● **TASK TO CARRY OUT**:
Wherever the word "agent" turns up in a line of the entries, copy that line.

-------- DATA PROVIDED --------

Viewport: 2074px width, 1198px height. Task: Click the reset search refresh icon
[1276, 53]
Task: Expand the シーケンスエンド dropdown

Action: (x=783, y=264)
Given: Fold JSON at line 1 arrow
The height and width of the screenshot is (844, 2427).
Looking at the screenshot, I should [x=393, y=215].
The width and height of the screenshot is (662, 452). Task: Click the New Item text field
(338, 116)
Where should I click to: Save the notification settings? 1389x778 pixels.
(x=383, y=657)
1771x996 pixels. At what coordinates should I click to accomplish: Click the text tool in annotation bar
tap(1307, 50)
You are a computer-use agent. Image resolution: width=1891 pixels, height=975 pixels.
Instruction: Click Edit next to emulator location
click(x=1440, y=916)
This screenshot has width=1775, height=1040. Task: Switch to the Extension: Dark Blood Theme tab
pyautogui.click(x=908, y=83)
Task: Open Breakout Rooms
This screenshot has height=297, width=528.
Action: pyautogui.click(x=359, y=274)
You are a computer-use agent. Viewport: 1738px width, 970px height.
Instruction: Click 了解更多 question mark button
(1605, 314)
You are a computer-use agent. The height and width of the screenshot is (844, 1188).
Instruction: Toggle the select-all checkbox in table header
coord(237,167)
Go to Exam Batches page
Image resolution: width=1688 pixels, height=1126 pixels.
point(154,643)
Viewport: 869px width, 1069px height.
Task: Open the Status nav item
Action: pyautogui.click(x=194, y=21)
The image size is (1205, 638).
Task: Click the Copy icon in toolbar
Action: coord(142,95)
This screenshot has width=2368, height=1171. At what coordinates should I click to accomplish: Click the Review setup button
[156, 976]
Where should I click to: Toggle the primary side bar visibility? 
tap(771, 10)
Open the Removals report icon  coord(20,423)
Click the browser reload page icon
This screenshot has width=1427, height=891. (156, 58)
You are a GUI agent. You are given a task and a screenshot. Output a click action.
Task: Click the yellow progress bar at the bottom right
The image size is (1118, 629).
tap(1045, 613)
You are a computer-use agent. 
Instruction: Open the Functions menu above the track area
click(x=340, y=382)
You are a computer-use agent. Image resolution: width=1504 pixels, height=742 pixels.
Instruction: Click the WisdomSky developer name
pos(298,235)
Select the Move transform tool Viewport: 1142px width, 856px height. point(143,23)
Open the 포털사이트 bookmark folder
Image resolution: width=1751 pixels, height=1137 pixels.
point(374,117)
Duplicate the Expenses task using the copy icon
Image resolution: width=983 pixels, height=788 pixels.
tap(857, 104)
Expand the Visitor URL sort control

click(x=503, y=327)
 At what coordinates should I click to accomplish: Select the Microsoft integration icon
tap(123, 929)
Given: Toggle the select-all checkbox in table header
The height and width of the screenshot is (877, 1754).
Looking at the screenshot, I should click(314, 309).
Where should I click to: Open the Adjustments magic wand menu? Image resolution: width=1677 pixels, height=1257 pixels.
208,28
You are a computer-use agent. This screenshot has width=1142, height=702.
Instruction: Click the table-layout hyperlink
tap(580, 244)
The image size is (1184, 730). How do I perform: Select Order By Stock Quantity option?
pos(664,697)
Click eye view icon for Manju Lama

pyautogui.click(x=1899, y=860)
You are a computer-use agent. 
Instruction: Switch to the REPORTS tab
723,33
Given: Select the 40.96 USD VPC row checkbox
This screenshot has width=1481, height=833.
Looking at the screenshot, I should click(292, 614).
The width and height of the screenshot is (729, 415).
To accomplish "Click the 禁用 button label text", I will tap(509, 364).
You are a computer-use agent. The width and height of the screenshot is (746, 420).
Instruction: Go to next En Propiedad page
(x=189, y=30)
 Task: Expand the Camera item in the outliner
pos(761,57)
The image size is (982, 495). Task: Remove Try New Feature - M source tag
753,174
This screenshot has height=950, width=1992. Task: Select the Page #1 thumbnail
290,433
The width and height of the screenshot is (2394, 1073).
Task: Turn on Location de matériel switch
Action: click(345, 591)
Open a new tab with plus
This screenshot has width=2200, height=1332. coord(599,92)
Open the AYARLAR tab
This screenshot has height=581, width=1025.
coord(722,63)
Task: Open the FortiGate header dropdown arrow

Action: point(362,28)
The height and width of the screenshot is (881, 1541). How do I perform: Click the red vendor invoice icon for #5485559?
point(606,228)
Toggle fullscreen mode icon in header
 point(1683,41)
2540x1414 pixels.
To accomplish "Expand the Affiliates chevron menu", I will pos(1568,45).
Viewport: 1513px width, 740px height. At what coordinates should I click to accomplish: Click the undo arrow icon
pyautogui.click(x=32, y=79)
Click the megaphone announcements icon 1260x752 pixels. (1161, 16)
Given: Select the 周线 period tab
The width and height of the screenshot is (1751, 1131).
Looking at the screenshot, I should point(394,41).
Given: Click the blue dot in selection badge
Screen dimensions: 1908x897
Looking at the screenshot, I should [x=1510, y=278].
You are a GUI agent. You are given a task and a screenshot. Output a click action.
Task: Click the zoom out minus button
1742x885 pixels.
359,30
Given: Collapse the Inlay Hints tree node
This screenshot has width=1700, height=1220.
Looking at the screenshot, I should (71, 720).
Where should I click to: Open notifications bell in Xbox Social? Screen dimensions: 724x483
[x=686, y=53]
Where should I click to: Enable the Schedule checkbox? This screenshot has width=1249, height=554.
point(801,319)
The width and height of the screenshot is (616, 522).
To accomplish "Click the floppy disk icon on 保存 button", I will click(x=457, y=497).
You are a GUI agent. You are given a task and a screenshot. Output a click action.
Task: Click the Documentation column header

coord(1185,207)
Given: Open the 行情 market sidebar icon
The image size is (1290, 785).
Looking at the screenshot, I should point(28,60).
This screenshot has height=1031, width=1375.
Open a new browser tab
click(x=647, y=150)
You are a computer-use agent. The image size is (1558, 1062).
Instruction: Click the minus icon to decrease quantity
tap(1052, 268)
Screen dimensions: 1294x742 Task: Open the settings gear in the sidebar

--------

● **TASK RESPONSE**:
You are a computer-use agent. Image resolution: width=1891 pixels, height=975 pixels.
You are a computer-use agent. Viewport: 1738px width, 970px height.
You are a computer-use agent. The height and width of the screenshot is (844, 1188).
You are a GUI agent. You are given a task and a screenshot. Output a click action.
You are a computer-use agent. 
You are a computer-use agent. Image resolution: width=1504 pixels, height=742 pixels.
You are a computer-use agent. This screenshot has width=1142, height=702.
You are a computer-use agent. 
You are a computer-use agent. The width and height of the screenshot is (746, 420).
You are a GUI agent. You are given a task and a screenshot. Output a click action.
You are a GUI agent. You are given a task and a screenshot. Output a click action.
You are a computer-use agent. The image size is (1558, 1062).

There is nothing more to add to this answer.